Regression Testing: "What" to test and "When"
Regression testing is often seen as an area in which companies
hesitate to allocate resources. We often hear statements such as: "The
developer said the defect is fixed. Do we need to test it again?" And
the answer should be: "Well, the developer probably said the product
had no defects to begin with." The truth of the matter is, in today's
world of extremely complex devices and software applications, the
quantity and quality of regression testing performed on a product are
directly proportional to the commitment vendors have to their customer
base.
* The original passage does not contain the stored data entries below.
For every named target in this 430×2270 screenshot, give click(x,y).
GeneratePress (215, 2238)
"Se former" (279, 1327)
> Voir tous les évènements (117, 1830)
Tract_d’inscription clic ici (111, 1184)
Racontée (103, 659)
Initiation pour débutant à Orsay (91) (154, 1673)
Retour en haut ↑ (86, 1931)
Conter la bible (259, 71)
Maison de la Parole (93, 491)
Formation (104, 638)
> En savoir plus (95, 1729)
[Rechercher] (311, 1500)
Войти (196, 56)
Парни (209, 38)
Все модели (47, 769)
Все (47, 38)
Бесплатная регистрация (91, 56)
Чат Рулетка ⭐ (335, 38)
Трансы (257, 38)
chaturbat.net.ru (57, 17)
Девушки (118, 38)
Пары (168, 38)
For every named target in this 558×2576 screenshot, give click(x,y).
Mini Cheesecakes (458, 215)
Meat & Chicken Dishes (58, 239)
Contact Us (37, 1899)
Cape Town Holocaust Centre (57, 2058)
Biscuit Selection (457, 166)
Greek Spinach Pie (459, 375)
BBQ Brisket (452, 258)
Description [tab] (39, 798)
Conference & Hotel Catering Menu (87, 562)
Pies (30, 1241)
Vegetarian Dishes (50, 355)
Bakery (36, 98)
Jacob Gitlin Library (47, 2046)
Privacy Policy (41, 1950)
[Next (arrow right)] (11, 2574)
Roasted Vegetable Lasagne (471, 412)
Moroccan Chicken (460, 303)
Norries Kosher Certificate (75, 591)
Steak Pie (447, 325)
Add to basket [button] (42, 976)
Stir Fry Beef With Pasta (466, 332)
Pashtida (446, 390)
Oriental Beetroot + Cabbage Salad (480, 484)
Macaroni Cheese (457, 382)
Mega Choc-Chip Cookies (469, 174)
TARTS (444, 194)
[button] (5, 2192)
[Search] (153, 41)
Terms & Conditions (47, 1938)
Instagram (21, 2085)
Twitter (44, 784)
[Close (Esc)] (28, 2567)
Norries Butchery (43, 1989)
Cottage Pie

This does not mean that the more regression testing, the better.
It simply means that we must make sure that regression testing is done
in the right amount and with the right approach.
The two main challenges presented by regression testing are:
1. What do we test?
2. When do we test it?
The purpose of this article is to outline a few techniques that will help
us answer these questions. The first issue we should consider is the
fact that it is not necessary to execute our regression at the end of our
testing cycle. Much of the regression effort can be accomplished
simultaneously to all other testing activities. The supporting assumption
for this approach is:
"We do not wait until all testing is done to fix our defects."
Therefore, much of the regression effort can be accomplished long
before the end of the project, if the project is of reasonable length. If
our testing effort will only last one week, the following techniques may
have to be modified. However, it is not usual for a product to be tested
in such a short period of time. Furthermore, as you study the
techniques outlined below, you will see that as the project's length
increases, the benefits offered by these techniques also increase.
To answer the questions of what should we test and when, we will
begin with a simple suite of ten tests. In the real world, this suite would
obviously be much larger, and not necessarily static, meaning that the
number of tests can increase or decrease as the need arises. After our
first test run with the first beta (which we will call "Code Drop 1") of our
hypothetical software product, our matrix looks like this.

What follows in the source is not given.